TESTO FORNITO:
○ ○ ○ ○ ○ ○ ○

Il TAR Lombardia, Milano, Sez. II, con la sentenza 8 ottobre 2018, n. 2226, ha annullato parzialmente una decisione giustiziale dell’Autorità per l’energia elettrica e il gas (oggi Autorità di regolazione per energia, reti e ambiente – ARERA), che, accogliendo un reclamo proposto da un venditore al dettaglio di gas naturale contro un distributore di gas naturale, aveva statuito di porre a carico del distributore parte della penale che il venditore al dettaglio avrebbe dovuto corrispondere al proprio fornitore all’ingrosso (c.d. “shipper”) per il superamento della capacità contrattualmente impegnata con quest’ultimo. Nel caso oggetto di reclamo, l’applicazione della penale per il superamento dei limiti contrattuali derivava da un errore del distributore, consistente nella mancata comunicazione al responsabile del bilanciamento (Snam Rete Gas S.p.A.) dei dati di prelievo per il mese di settembre 2016, relativi all’impianto di distribuzione identificato dal codice ReMi 34502203, funzionali alla determinazione delle partite fisiche ed economiche di bilanciamento.

Per quanto qui interesse – e considerata la ristretta economia di questa nota –, non è certamente il caso di scendere nel dettaglio tecnico della vicenda controversa, né, tanto meno, di operare una ricostruzione della regolazione – estremamente articolata e complessa – delle partite fisiche ed economiche del servizio di bilanciamento del gas naturale (c.d. “settlement”), nel cui ambito la vicenda stessa si ascrive.

○ ○ ○ ○ ○ ○ ○

ELENCO DEI COMPITI:
a - Secondo il testo sulla sentenza del TAR, con quale sentenza il TAR Lombardia ha annullato parzialmente la decisione dell'Autorità?
b - Riproduci il brano del testo sulla sentenza del TAR che va da "Per quanto qui" fino a "stessa si ascrive." compreso.
c - Come si traduce in inglese questa frase del testo sulla sentenza del TAR: "Nel caso oggetto di reclamo, l'applicazione della penale per il superamento dei limiti contrattuali derivava da un errore del distributore, consistente nella mancata comunicazione al responsabile del bilanciamento (Snam Rete Gas S.p.A.) dei dati di prelievo per il mese di settembre 2016, relativi all'impianto di distribuzione identificato dal codice ReMi 34502203, funzionali alla determinazione delle partite fisiche ed economiche di bilanciamento."?
Rispondi basandoti soltanto sul testo.

DATI REGISTRATI:
○ ○ ○ ○ ○ ○ ○

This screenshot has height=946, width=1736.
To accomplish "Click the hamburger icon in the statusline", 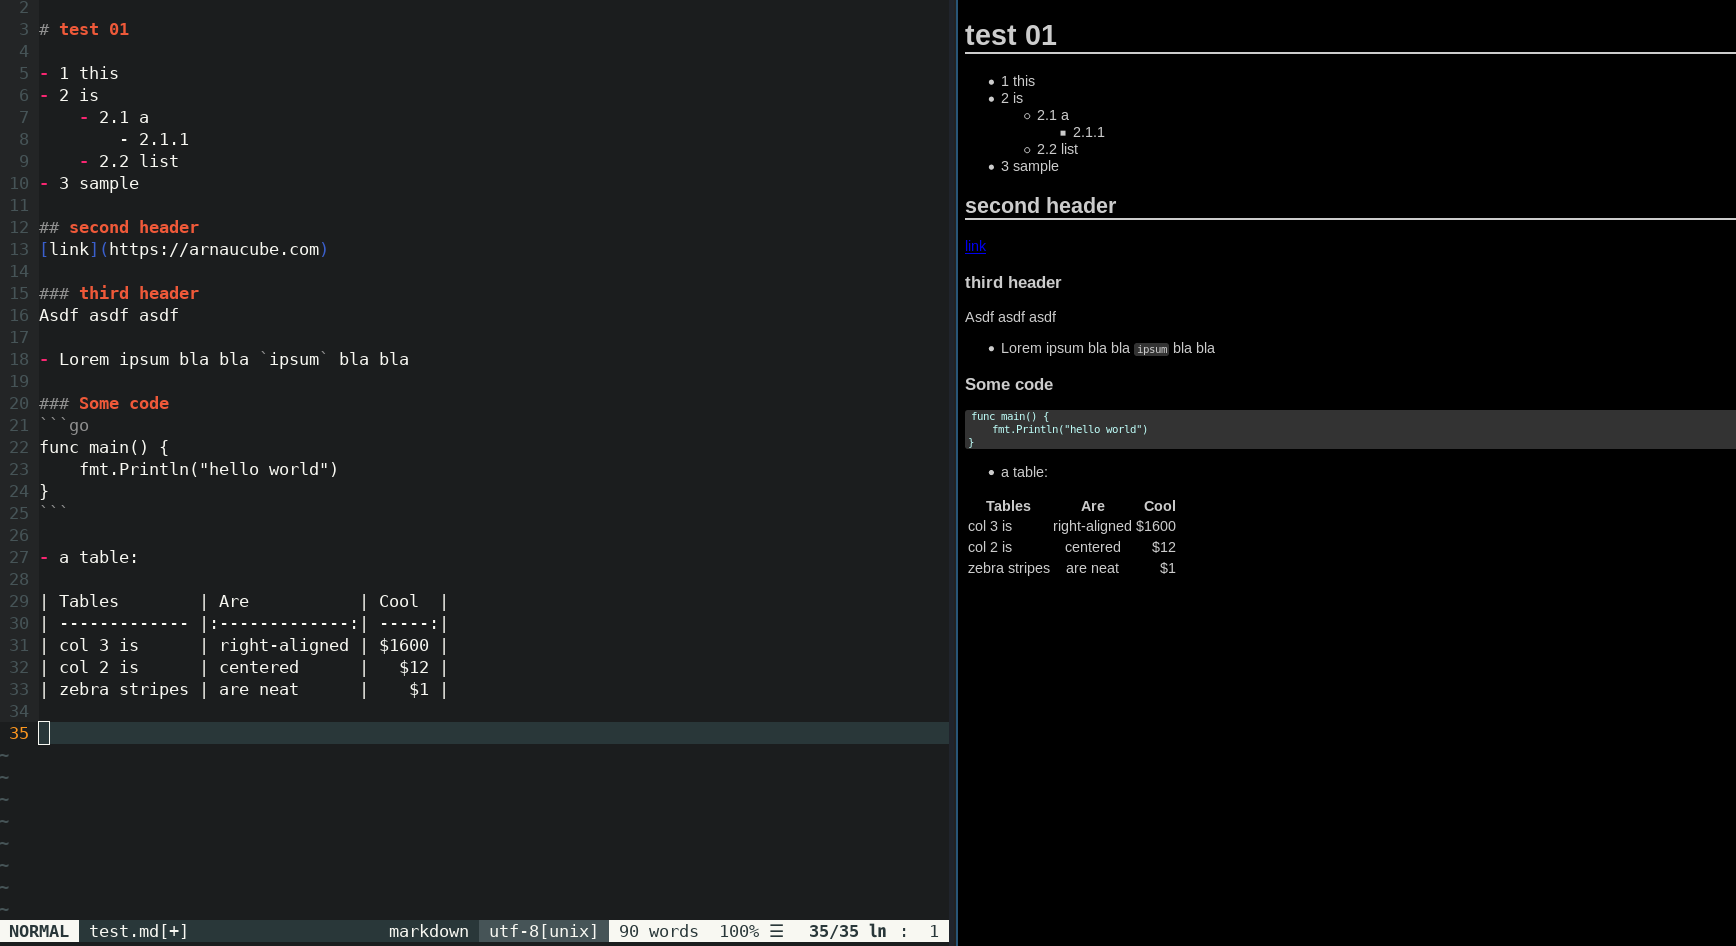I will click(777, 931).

○ ○ ○ ○ ○ ○ ○

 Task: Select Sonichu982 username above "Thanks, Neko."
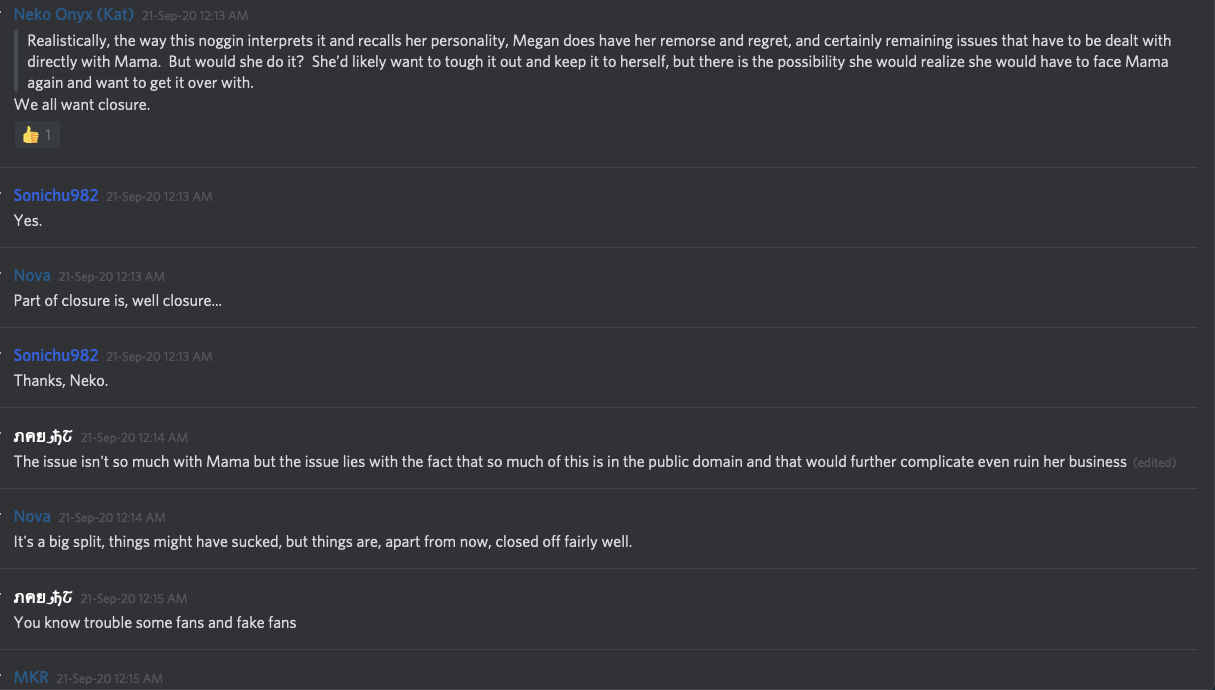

○ ○ ○ ○ ○ ○ ○

RISPOSTE AI COMPITI:
a - Con la sentenza 8 ottobre 2018, n. 2226.

b -
Per quanto qui interesse – e considerata la ristretta economia di questa nota –, non è certamente il caso di scendere nel dettaglio tecnico della vicenda controversa, né, tanto meno, di operare una ricostruzione della regolazione – estremamente articolata e complessa – delle partite fisiche ed economiche del servizio di bilanciamento del gas naturale (c.d. “settlement”), nel cui ambito la vicenda stessa si ascrive.

c - In the case that was the subject of the complaint, the application of the penalty for exceeding the contractual limits stemmed from an error by the distributor, consisting in the failure to communicate to the balancing operator (Snam Rete Gas S.p.A.) the withdrawal data for the month of September 2016, relating to the distribution facility identified by ReMi code 34502203, which were needed to determine the physical and economic balancing items.